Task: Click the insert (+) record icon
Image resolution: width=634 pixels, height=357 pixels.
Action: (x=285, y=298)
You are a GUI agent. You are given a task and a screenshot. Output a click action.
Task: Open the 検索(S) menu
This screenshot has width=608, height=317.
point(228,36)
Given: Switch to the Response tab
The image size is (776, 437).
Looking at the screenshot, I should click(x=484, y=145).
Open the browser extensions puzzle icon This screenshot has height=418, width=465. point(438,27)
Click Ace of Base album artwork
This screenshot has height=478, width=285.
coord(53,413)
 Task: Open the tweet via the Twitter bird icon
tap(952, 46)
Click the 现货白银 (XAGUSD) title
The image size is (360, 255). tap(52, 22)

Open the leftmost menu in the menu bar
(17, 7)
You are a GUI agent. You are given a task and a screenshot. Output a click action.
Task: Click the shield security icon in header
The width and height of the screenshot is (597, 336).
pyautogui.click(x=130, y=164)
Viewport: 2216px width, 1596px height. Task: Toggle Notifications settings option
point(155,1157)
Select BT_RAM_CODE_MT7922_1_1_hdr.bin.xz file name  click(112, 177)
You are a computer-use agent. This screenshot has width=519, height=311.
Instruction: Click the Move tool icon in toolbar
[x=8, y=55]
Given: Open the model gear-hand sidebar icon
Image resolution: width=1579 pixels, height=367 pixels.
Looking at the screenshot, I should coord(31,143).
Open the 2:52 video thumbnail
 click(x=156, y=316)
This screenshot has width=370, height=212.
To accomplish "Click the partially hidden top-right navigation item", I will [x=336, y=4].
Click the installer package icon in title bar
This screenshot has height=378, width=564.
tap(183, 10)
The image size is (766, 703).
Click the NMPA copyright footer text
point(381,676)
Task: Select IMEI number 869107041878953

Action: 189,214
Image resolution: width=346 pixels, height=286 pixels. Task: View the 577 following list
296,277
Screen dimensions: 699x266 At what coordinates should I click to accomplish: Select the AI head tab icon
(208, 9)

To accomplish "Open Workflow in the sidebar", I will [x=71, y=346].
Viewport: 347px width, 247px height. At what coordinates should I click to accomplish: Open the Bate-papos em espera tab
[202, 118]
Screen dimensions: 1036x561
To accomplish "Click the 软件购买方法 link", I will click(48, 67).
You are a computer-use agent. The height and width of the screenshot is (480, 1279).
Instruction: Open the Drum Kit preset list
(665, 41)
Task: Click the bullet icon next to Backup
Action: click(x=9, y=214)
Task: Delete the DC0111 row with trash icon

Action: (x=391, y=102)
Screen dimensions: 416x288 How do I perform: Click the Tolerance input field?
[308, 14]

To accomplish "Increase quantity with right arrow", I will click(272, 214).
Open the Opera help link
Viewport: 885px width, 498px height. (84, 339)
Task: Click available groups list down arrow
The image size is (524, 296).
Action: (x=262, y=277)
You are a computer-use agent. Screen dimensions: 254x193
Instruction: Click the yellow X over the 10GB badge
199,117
-- -- --
Work order
Repeat the listing above in full.

Problem solution
Task: Click the insert (+) record icon
Image resolution: width=634 pixels, height=357 pixels.
Action: (x=285, y=298)
You are a GUI agent. You are given a task and a screenshot. Output a click action.
Task: Open the 検索(S) menu
This screenshot has width=608, height=317.
point(228,36)
Given: Switch to the Response tab
The image size is (776, 437).
Looking at the screenshot, I should click(x=484, y=145).
Open the browser extensions puzzle icon This screenshot has height=418, width=465. point(438,27)
Click Ace of Base album artwork
This screenshot has height=478, width=285.
coord(53,413)
 Task: Open the tweet via the Twitter bird icon
tap(952, 46)
Click the 现货白银 (XAGUSD) title
The image size is (360, 255). tap(52, 22)

Open the leftmost menu in the menu bar
(17, 7)
You are a GUI agent. You are given a task and a screenshot. Output a click action.
Task: Click the shield security icon in header
The width and height of the screenshot is (597, 336).
pyautogui.click(x=130, y=164)
Viewport: 2216px width, 1596px height. Task: Toggle Notifications settings option
point(155,1157)
Select BT_RAM_CODE_MT7922_1_1_hdr.bin.xz file name  click(112, 177)
You are a computer-use agent. This screenshot has width=519, height=311.
Instruction: Click the Move tool icon in toolbar
[x=8, y=55]
Given: Open the model gear-hand sidebar icon
Image resolution: width=1579 pixels, height=367 pixels.
Looking at the screenshot, I should coord(31,143).
Open the 2:52 video thumbnail
 click(x=156, y=316)
This screenshot has width=370, height=212.
To accomplish "Click the partially hidden top-right navigation item", I will [x=336, y=4].
Click the installer package icon in title bar
This screenshot has height=378, width=564.
tap(183, 10)
The image size is (766, 703).
Click the NMPA copyright footer text
point(381,676)
Task: Select IMEI number 869107041878953

Action: 189,214
Image resolution: width=346 pixels, height=286 pixels. Task: View the 577 following list
296,277
Screen dimensions: 699x266 At what coordinates should I click to accomplish: Select the AI head tab icon
(208, 9)

To accomplish "Open Workflow in the sidebar", I will [x=71, y=346].
Viewport: 347px width, 247px height. At what coordinates should I click to accomplish: Open the Bate-papos em espera tab
[202, 118]
Screen dimensions: 1036x561
To accomplish "Click the 软件购买方法 link", I will click(48, 67).
You are a computer-use agent. The height and width of the screenshot is (480, 1279).
Instruction: Open the Drum Kit preset list
(665, 41)
Task: Click the bullet icon next to Backup
Action: click(x=9, y=214)
Task: Delete the DC0111 row with trash icon

Action: (x=391, y=102)
Screen dimensions: 416x288 How do I perform: Click the Tolerance input field?
[308, 14]

To accomplish "Increase quantity with right arrow", I will click(272, 214).
Open the Opera help link
Viewport: 885px width, 498px height. (84, 339)
Task: Click available groups list down arrow
The image size is (524, 296).
Action: (x=262, y=277)
You are a computer-use agent. Screen dimensions: 254x193
Instruction: Click the yellow X over the 10GB badge
199,117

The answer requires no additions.